ABSTRACT

  • In this tutorial we will take a closer look at pytesseract module and discover some of its powerful features. You will be able to understand basic optical character recognition in a very simple form.

  • We will also use PIL library for some image manipulation methods with Python, including: image opening, image displaying, image type conversion, etc.

TUTORIAL

Let’s start with importing the libraries we’re going to need.

import PIL
from PIL import Image
import pytesseract
		

Here is some info about PIL

NAME
    PIL - Pillow (Fork of the Python Imaging Library)

DESCRIPTION
    Pillow is the friendly PIL fork by Alex Clark and Contributors.
        https://github.com/python-pillow/Pillow/

Here is some info about pytesseract

pytesseract is a very popular library for its optical character recognition capabilities.
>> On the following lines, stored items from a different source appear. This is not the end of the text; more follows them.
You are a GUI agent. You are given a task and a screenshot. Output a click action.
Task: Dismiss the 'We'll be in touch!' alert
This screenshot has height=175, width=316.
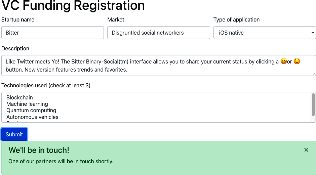click(x=306, y=150)
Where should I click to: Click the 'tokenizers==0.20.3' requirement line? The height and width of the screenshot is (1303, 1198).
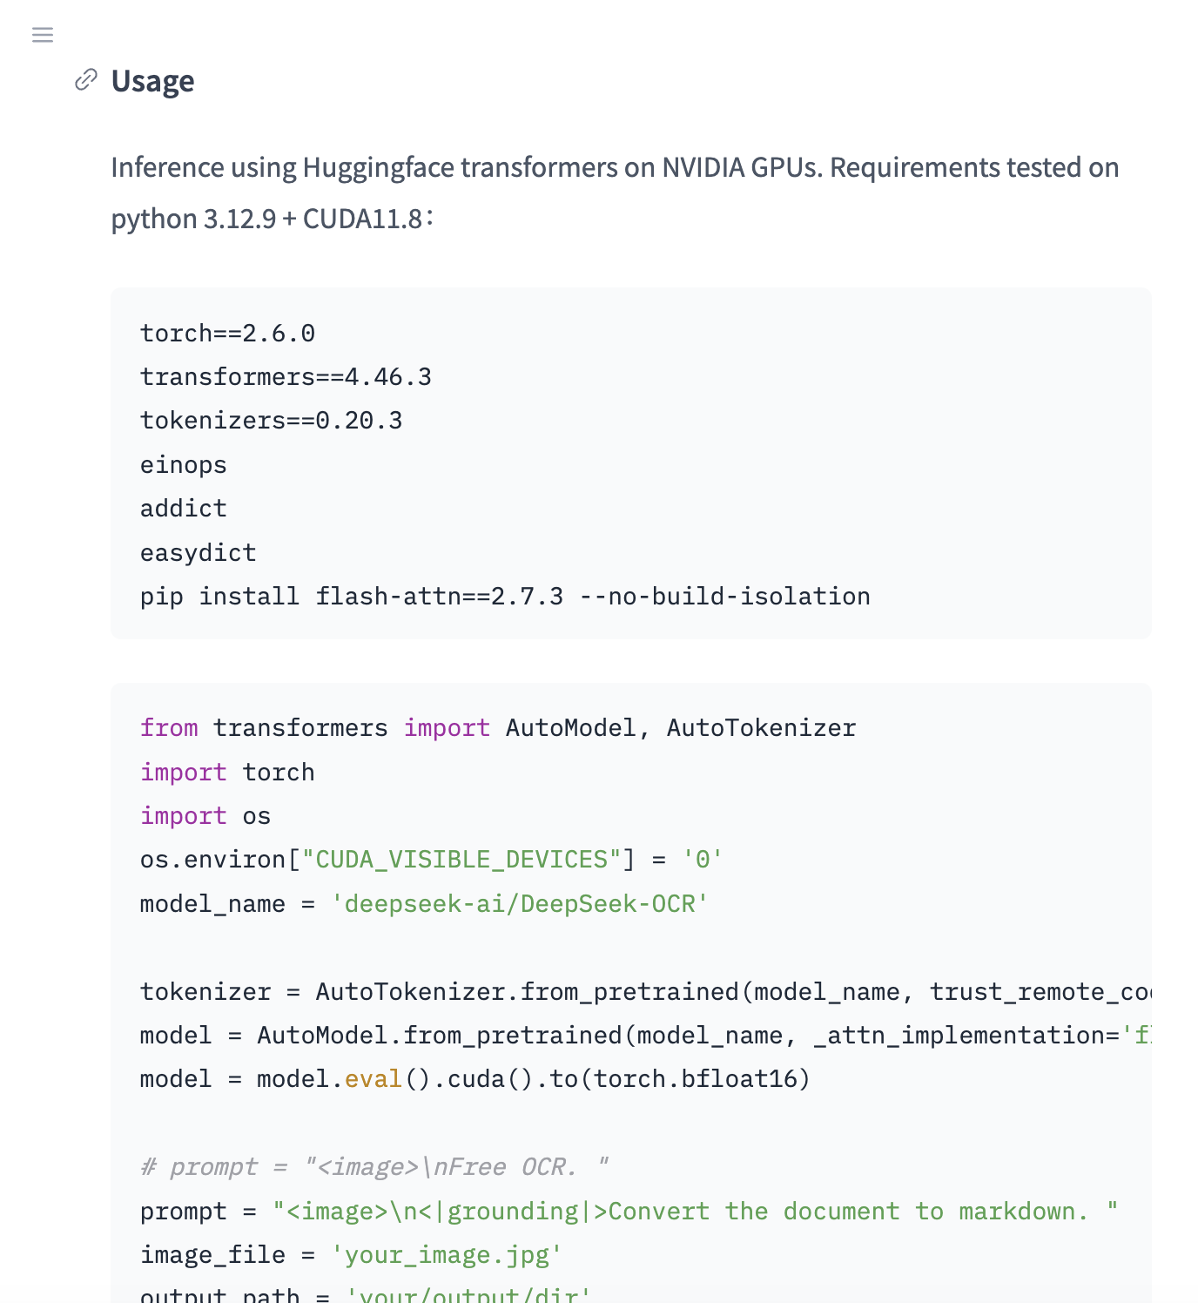271,421
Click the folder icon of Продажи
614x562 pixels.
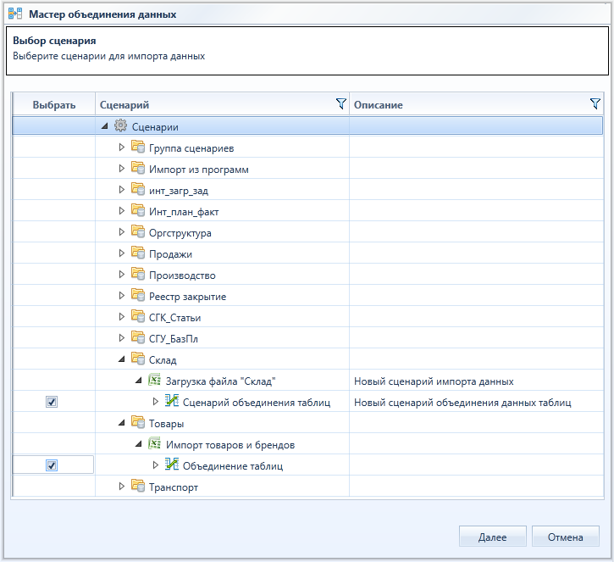[138, 253]
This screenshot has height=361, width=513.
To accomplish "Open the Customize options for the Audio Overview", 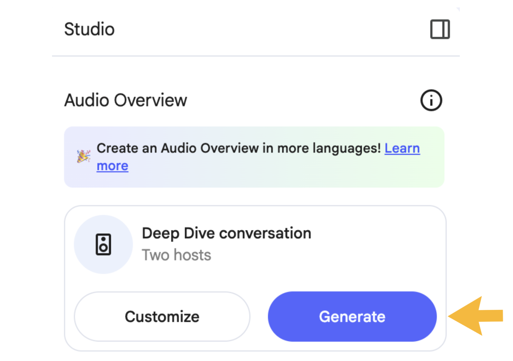I will coord(162,317).
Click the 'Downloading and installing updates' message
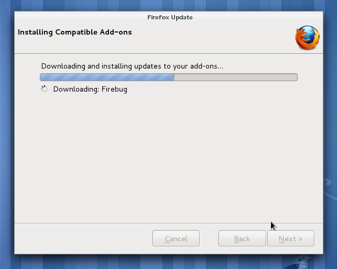The height and width of the screenshot is (269, 337). pyautogui.click(x=132, y=66)
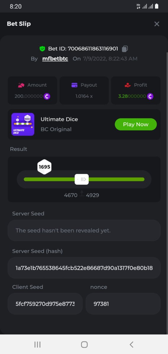Screen dimensions: 168x354
Task: Tap the 1695 result hexagon marker
Action: click(x=44, y=167)
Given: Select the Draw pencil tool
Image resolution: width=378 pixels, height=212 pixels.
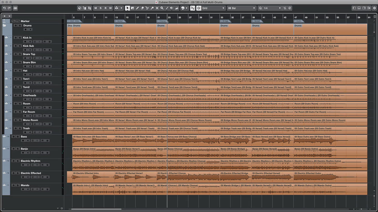Looking at the screenshot, I should [x=137, y=8].
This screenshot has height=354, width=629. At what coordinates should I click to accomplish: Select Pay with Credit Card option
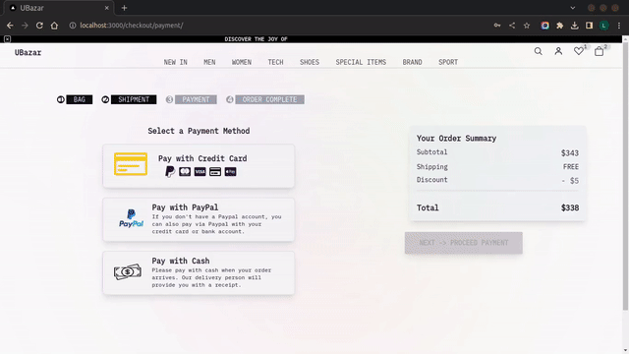[x=199, y=166]
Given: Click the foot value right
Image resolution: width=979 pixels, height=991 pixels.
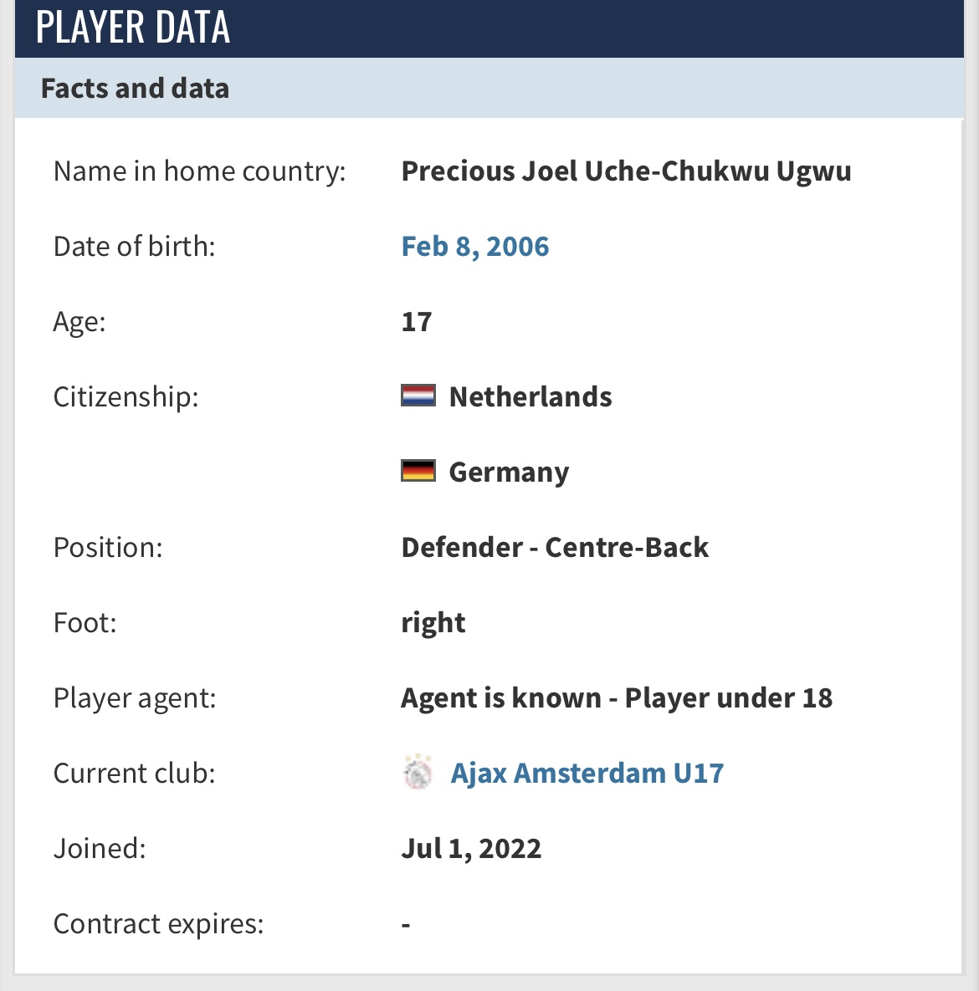Looking at the screenshot, I should pos(433,623).
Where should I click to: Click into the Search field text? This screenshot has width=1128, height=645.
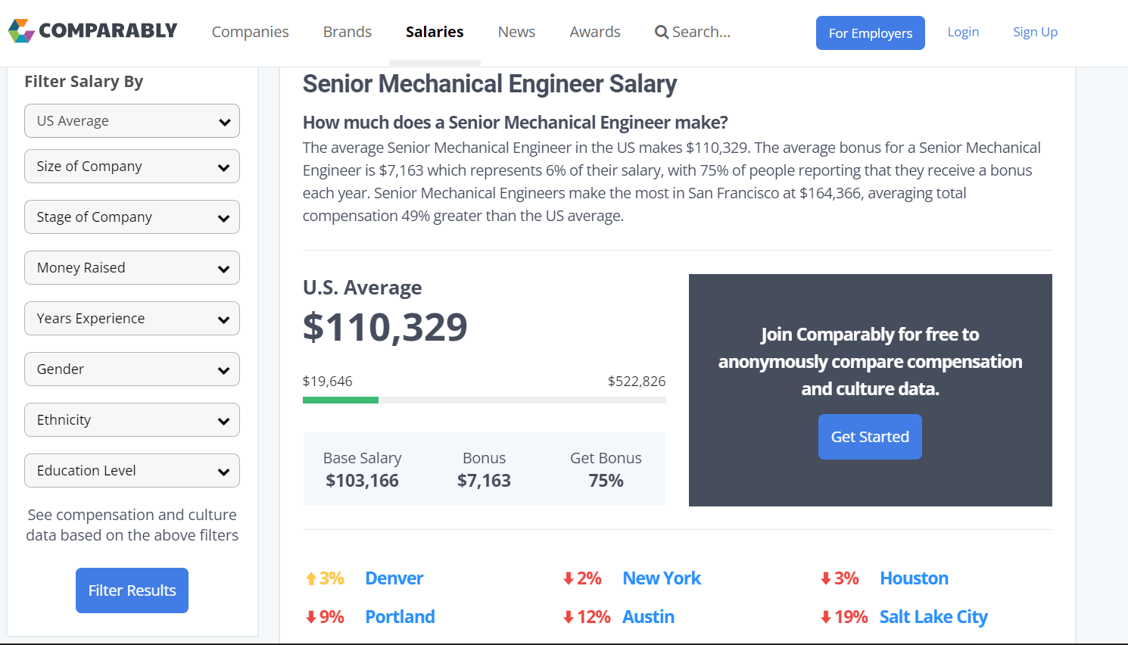coord(701,32)
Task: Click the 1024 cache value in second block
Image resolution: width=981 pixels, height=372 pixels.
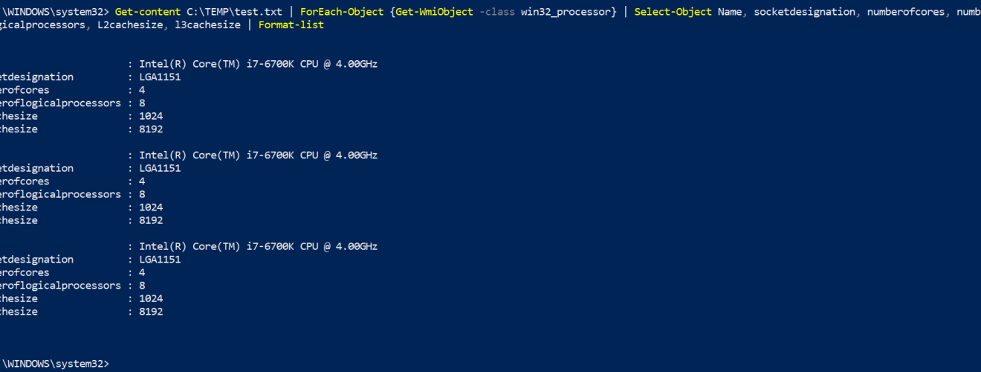Action: point(151,207)
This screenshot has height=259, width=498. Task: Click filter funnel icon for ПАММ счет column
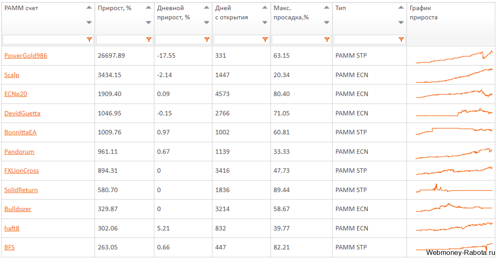(89, 40)
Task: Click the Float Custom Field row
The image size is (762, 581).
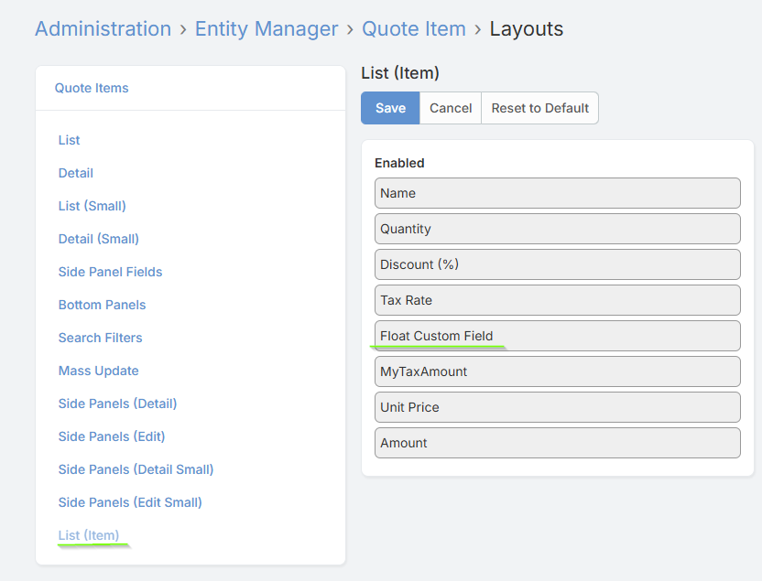Action: (557, 336)
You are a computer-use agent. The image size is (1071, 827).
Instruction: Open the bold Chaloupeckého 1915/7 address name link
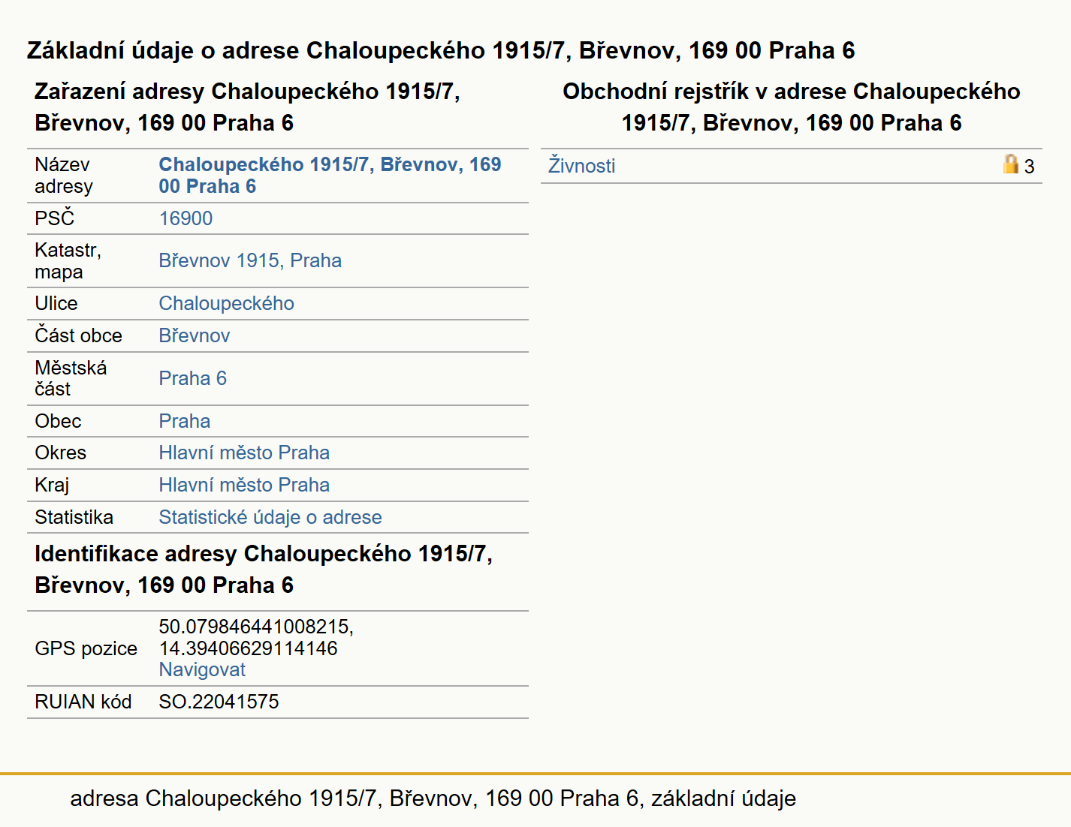(x=330, y=176)
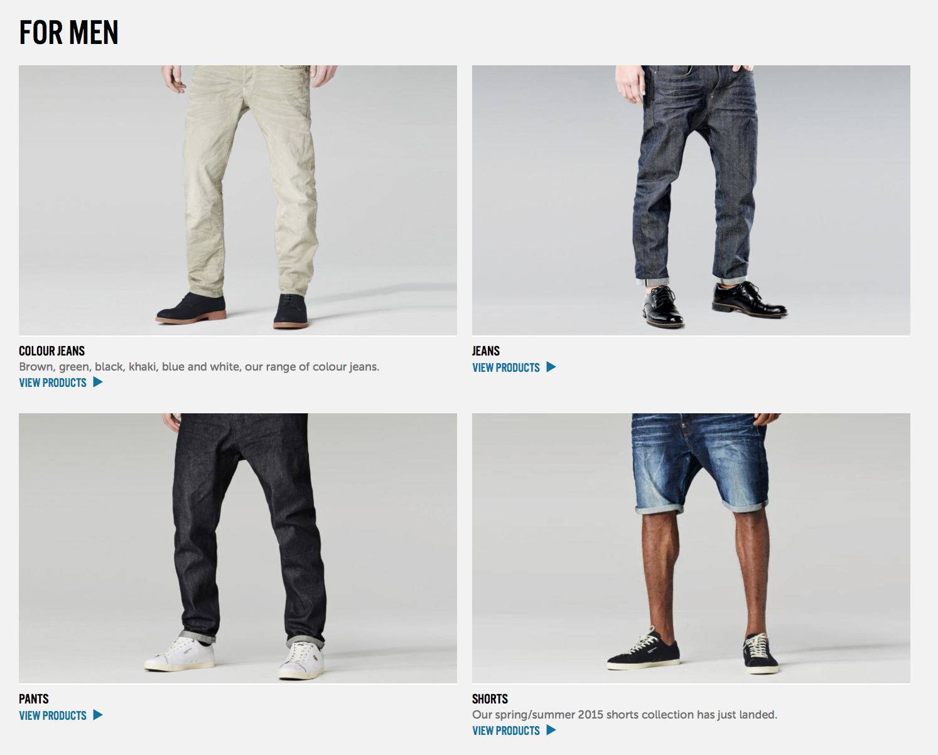This screenshot has height=755, width=938.
Task: Select the dark blue jeans photo
Action: point(691,200)
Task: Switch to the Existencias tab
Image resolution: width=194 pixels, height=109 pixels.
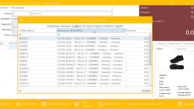Action: (175, 44)
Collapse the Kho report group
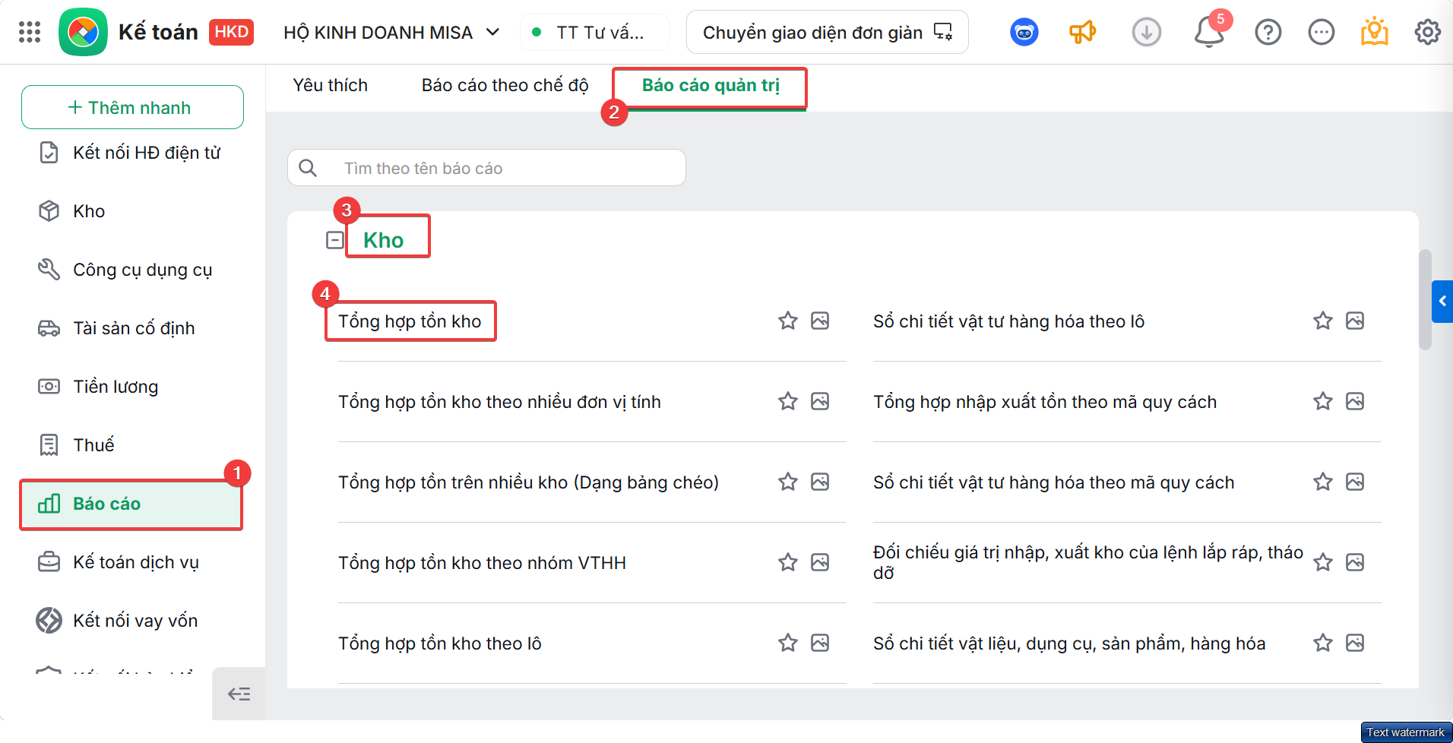Screen dimensions: 1453x743 point(334,240)
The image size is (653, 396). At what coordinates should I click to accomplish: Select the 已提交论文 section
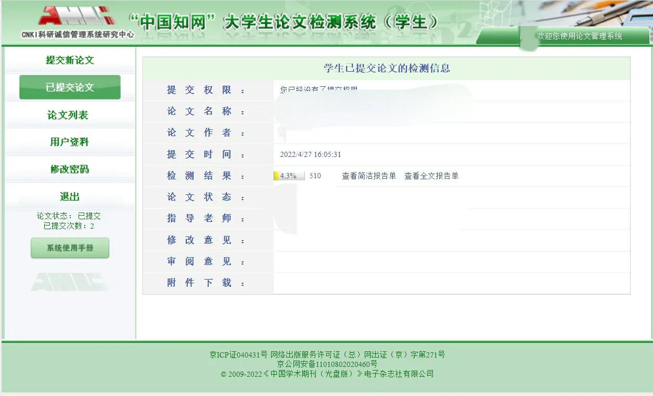(69, 87)
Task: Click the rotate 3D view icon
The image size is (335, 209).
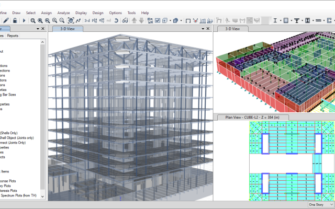Action: tap(115, 20)
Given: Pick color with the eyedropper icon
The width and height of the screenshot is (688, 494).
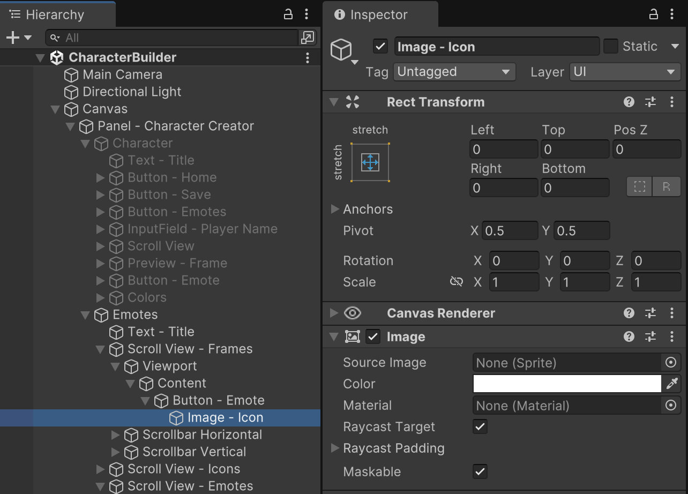Looking at the screenshot, I should [672, 384].
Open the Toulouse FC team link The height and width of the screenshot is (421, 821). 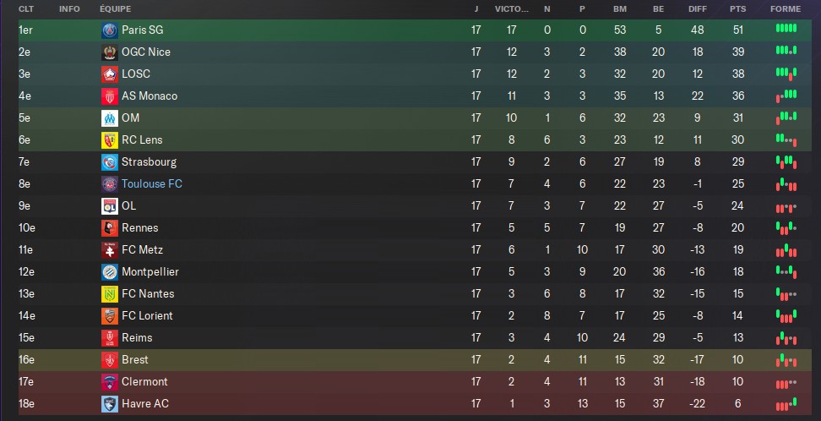click(152, 184)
Sometimes, depending on your setup you might need an extra line for pytesseract to work properly. Just find your pytesseract installation directory and point to it with the code below. Note that directory can be different depending on your local setup and you may or may not have to exclude the last bit such as:

r”C:\Users\USA\Anaconda3\Tesseract-OCR\tesseract” or r”C:\Users\USA\Anaconda3\Tesseract-OCR\tesseract\tesseract.exe”

Here is the code:

pytesseract.pytesseract.tesseract_cmd = r"C:\Users\USA\Anaconda3\Tesseract-OCR\tesseract\tesseract.exe"
		
print(dir(pytesseract.pytesseract))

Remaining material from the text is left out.